As a brand-new social platform supporting and embracing the beauty of food photography, one of the questions we get asked most is: what’s the best angle to use to take pictures of dishes in restaurants? There’s no one answer to this – every dish and location is different. But the good news is, today we are letting you in on three quick and easy ways to instantly up your food-photography game:
Light and shadow
How often are you frustrated with the unwanted shadows of your phone caused by the spotlight on your table? Or the dim environment that literally makes everything unrecognisable? Unless you are lucky enough to be seated near a window or are dining al fresco, chances are you will need to deal with the unfavourable lighting situation on the spot before your dish gets cold. So what can you do about this if you don’t have professional camera equipment? To start, find yourself something – like the menu – to block the light from above in order to avoid unnecessary reflections and shadows on the plate. Once you have that covered, you now need your own controllable light source. Sometimes the flash on your phone will work just fine; otherwise you can purchase a portable ring light that can be attached to your phone to brighten up your dishes. The good thing about a ring light is that it creates a lucent, round reflection on the plate when you are shooting from above and even lighting when you are shooting from the side, which is exactly what you need to up your food-photography game in a limited space with limited resources.
Does your photo still not look as tempting as the one you see on our visual menu? That’s because you haven’t thought about the styling. Ask yourself this: when was the last time you looked at a picture of a dish with a plain white background and found it enticing? Never, right? That said, upping your food-photography game is not just about light and shadow – the extra bits of decorations on the side make a big difference too. In fact, just about anything on the dining table can be used as a prop: napkins, cutlery, the dishes themselves and even your hands!
- With a napkin, twist or fold it in a casual and seemingly effortless way to create a frame for the dish, rendering a focal point for the picture.

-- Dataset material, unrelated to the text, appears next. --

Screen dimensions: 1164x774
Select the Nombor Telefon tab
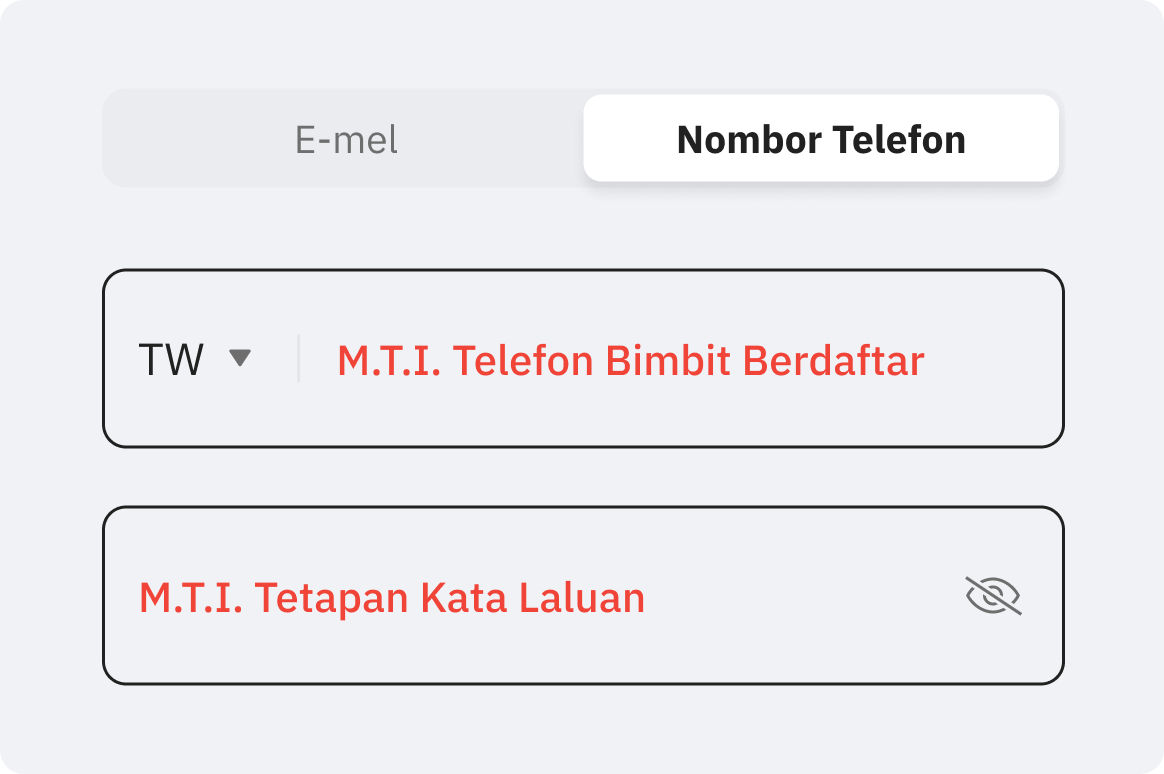(x=821, y=139)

- With cutlery, place the utensils on one side of the dish (or both sides) – or hold them with your hands in a ready-to-dive-in gesture to engage viewers’ attention as if you were inviting them to try the dish along with you.
- And if you’re not confident with utensils or napkins, try to do a flat lay of multiple dishes on the table, which usually works like a charm.

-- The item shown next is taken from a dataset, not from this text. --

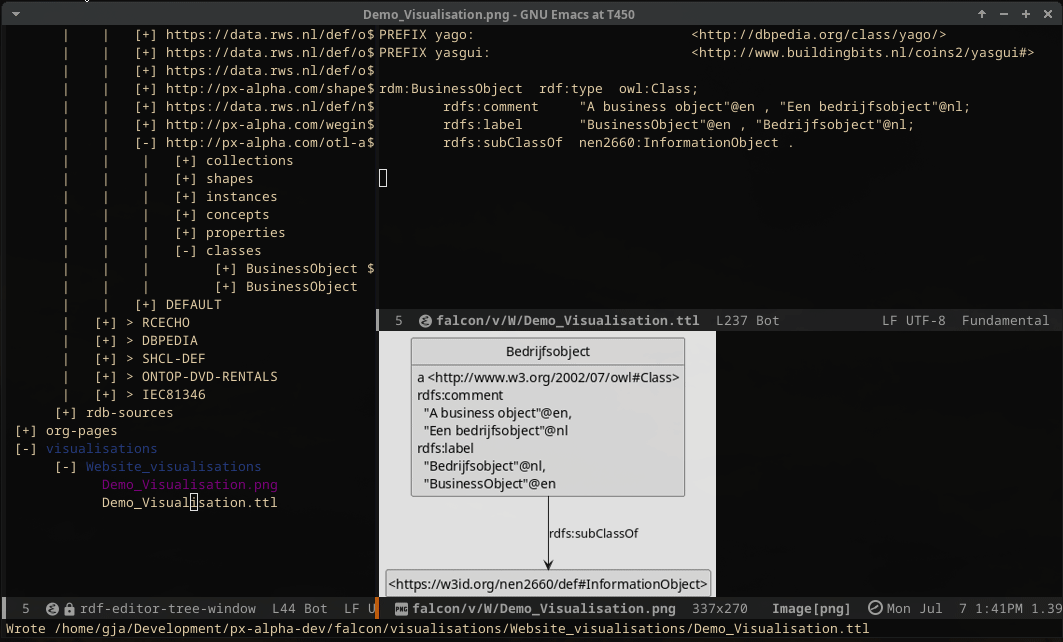Toggle the org-pages folder open
The width and height of the screenshot is (1063, 642).
[x=25, y=431]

We did say there’s no all-inclusive answer as to the best angle in the world of food photography, but since we’re here, we think an either-or rule of thumb may help you to better understand the composition. Generally speaking, for dishes with three-dimensional presentations, such as burgers, sandwiches and desserts, a side angle better portrays the texture and details of the dish, while a top angle does a better job at capturing the surfaces of dishes with flat presentations, such as pizza, soup and steak. Of course, if you take the drinks and decor into account, you still need to experiment with the right angle yourself based on the environment.

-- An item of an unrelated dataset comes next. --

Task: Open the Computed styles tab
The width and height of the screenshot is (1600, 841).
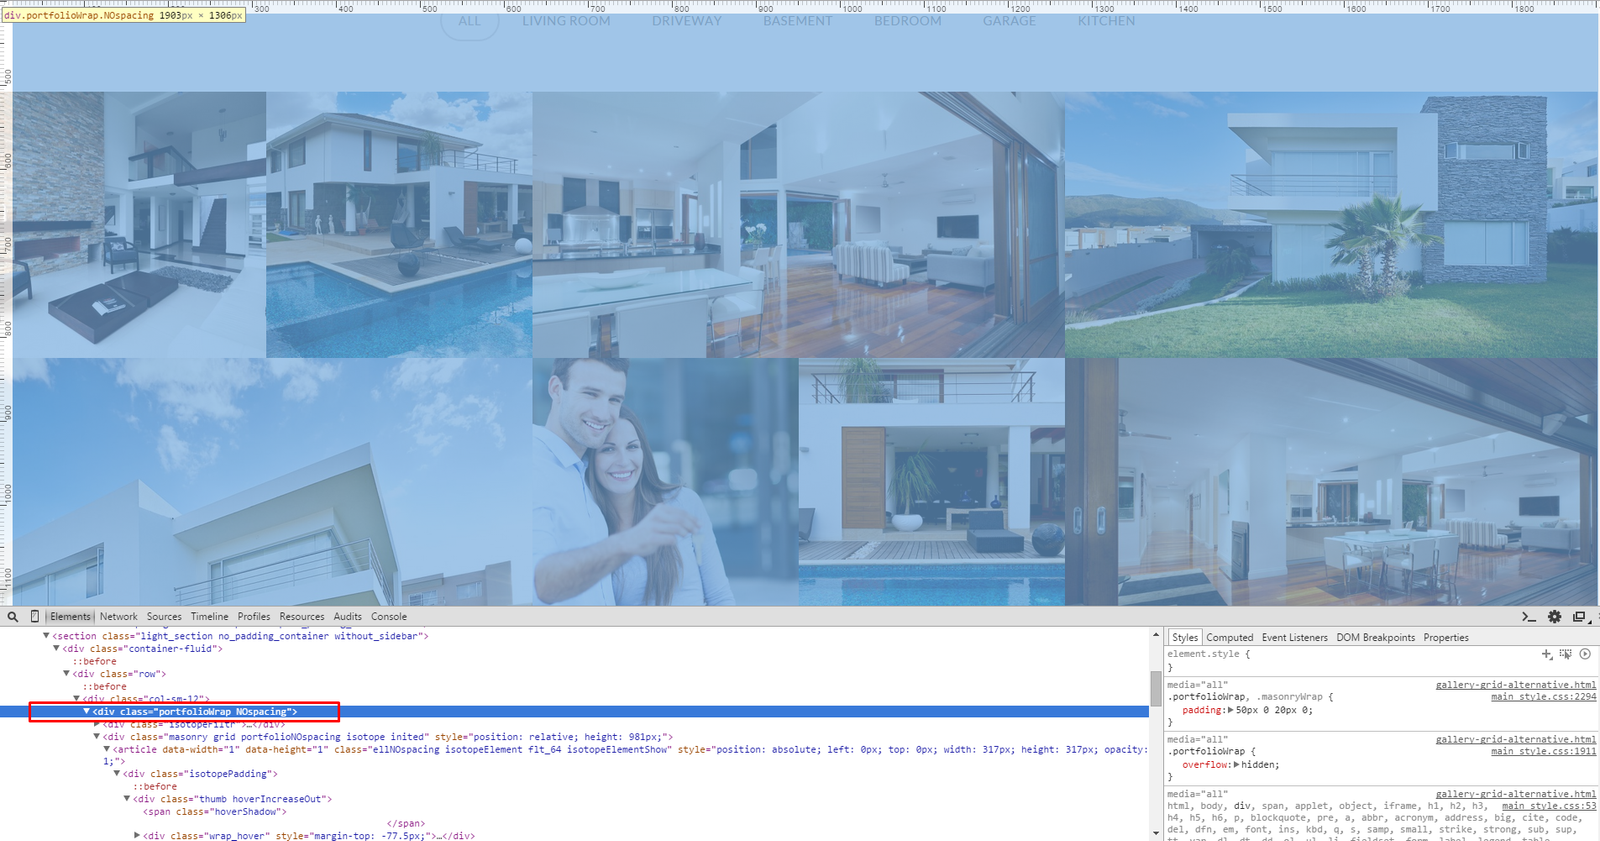Action: pyautogui.click(x=1229, y=638)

Becoming a food photographer...
Behind every beautiful photo on the Dishtag platform are some young and passionate food photographers whom we value and support. We give them job opportunities and time flexibility so that they don’t have to struggle with getting paid as freelance creatives. If you’re also passionate about food photography and want to get involved with visual menu creation at Dishtag, check out our website for more details or drop us an email at email@example.com!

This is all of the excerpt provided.